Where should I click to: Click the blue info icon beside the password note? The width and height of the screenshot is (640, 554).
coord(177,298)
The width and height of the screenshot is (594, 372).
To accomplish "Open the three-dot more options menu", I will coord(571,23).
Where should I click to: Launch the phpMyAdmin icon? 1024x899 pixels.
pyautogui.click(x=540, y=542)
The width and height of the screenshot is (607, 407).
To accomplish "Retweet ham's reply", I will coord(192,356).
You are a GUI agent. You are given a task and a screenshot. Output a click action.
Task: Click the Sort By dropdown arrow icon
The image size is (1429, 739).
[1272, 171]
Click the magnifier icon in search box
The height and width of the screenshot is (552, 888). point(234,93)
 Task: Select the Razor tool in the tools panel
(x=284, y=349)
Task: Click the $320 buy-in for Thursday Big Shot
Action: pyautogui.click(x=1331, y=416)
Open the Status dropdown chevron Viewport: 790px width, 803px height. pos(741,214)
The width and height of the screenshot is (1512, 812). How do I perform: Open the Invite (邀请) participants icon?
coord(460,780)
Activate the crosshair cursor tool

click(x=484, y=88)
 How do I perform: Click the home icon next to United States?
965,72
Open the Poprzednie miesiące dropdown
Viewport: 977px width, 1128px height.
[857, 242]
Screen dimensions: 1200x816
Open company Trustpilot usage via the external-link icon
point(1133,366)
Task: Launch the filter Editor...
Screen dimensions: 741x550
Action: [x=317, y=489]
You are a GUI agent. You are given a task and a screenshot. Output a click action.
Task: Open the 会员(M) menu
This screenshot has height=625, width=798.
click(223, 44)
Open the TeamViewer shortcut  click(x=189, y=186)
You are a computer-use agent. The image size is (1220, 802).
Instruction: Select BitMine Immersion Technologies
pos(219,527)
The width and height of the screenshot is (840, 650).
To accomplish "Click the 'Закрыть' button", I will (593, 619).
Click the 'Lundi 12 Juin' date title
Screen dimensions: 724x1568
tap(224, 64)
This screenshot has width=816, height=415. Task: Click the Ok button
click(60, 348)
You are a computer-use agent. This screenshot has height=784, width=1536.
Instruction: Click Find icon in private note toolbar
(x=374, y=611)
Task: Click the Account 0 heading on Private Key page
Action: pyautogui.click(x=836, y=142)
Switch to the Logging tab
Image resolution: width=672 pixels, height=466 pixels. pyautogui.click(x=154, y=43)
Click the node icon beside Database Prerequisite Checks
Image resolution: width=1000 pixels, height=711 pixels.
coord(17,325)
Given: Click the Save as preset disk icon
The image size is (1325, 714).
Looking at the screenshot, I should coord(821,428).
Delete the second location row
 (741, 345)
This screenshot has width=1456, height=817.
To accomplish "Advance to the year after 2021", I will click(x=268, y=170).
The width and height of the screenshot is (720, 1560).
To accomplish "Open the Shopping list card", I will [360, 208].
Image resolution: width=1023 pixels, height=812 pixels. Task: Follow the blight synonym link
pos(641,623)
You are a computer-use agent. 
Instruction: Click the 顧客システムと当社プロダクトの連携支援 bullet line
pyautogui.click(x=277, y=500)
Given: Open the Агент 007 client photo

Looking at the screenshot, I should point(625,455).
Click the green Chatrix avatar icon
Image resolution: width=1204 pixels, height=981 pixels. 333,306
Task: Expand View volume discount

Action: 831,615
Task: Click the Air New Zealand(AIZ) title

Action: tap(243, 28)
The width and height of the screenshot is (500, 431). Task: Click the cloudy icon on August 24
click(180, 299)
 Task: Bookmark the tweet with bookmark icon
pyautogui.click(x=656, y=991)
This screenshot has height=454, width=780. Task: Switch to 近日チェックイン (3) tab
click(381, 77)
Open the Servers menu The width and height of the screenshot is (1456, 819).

▶ _Goal of the exercise_:
Could you write out all the records exactly, please?

▶ _Response below_:
Where should I click to: Click the blue info icon beside the password note? The width and height of the screenshot is (640, 554).
coord(177,298)
The width and height of the screenshot is (594, 372).
To accomplish "Open the three-dot more options menu", I will coord(571,23).
Where should I click to: Launch the phpMyAdmin icon? 1024x899 pixels.
pyautogui.click(x=540, y=542)
The width and height of the screenshot is (607, 407).
To accomplish "Retweet ham's reply", I will coord(192,356).
You are a GUI agent. You are given a task and a screenshot. Output a click action.
Task: Click the Sort By dropdown arrow icon
The image size is (1429, 739).
[1272, 171]
Click the magnifier icon in search box
The height and width of the screenshot is (552, 888). point(234,93)
 Task: Select the Razor tool in the tools panel
(x=284, y=349)
Task: Click the $320 buy-in for Thursday Big Shot
Action: pyautogui.click(x=1331, y=416)
Open the Status dropdown chevron Viewport: 790px width, 803px height. pos(741,214)
The width and height of the screenshot is (1512, 812). How do I perform: Open the Invite (邀请) participants icon?
coord(460,780)
Activate the crosshair cursor tool

click(x=484, y=88)
 How do I perform: Click the home icon next to United States?
965,72
Open the Poprzednie miesiące dropdown
Viewport: 977px width, 1128px height.
[857, 242]
Screen dimensions: 1200x816
Open company Trustpilot usage via the external-link icon
point(1133,366)
Task: Launch the filter Editor...
Screen dimensions: 741x550
Action: [x=317, y=489]
You are a GUI agent. You are given a task and a screenshot. Output a click action.
Task: Open the 会员(M) menu
This screenshot has height=625, width=798.
click(223, 44)
Open the TeamViewer shortcut  click(x=189, y=186)
You are a computer-use agent. The image size is (1220, 802).
Instruction: Select BitMine Immersion Technologies
pos(219,527)
The width and height of the screenshot is (840, 650).
To accomplish "Click the 'Закрыть' button", I will (593, 619).
Click the 'Lundi 12 Juin' date title
Screen dimensions: 724x1568
tap(224, 64)
This screenshot has width=816, height=415. Task: Click the Ok button
click(60, 348)
You are a computer-use agent. This screenshot has height=784, width=1536.
Instruction: Click Find icon in private note toolbar
(x=374, y=611)
Task: Click the Account 0 heading on Private Key page
Action: pyautogui.click(x=836, y=142)
Switch to the Logging tab
Image resolution: width=672 pixels, height=466 pixels. pyautogui.click(x=154, y=43)
Click the node icon beside Database Prerequisite Checks
Image resolution: width=1000 pixels, height=711 pixels.
coord(17,325)
Given: Click the Save as preset disk icon
The image size is (1325, 714).
Looking at the screenshot, I should coord(821,428).
Delete the second location row
 (741, 345)
This screenshot has width=1456, height=817.
To accomplish "Advance to the year after 2021", I will click(x=268, y=170).
The width and height of the screenshot is (720, 1560).
To accomplish "Open the Shopping list card", I will [360, 208].
Image resolution: width=1023 pixels, height=812 pixels. Task: Follow the blight synonym link
pos(641,623)
You are a computer-use agent. 
Instruction: Click the 顧客システムと当社プロダクトの連携支援 bullet line
pyautogui.click(x=277, y=500)
Given: Open the Агент 007 client photo

Looking at the screenshot, I should point(625,455).
Click the green Chatrix avatar icon
Image resolution: width=1204 pixels, height=981 pixels. 333,306
Task: Expand View volume discount

Action: 831,615
Task: Click the Air New Zealand(AIZ) title

Action: tap(243, 28)
The width and height of the screenshot is (500, 431). Task: Click the cloudy icon on August 24
click(180, 299)
 Task: Bookmark the tweet with bookmark icon
pyautogui.click(x=656, y=991)
This screenshot has height=454, width=780. Task: Switch to 近日チェックイン (3) tab
click(381, 77)
Open the Servers menu The width and height of the screenshot is (1456, 819).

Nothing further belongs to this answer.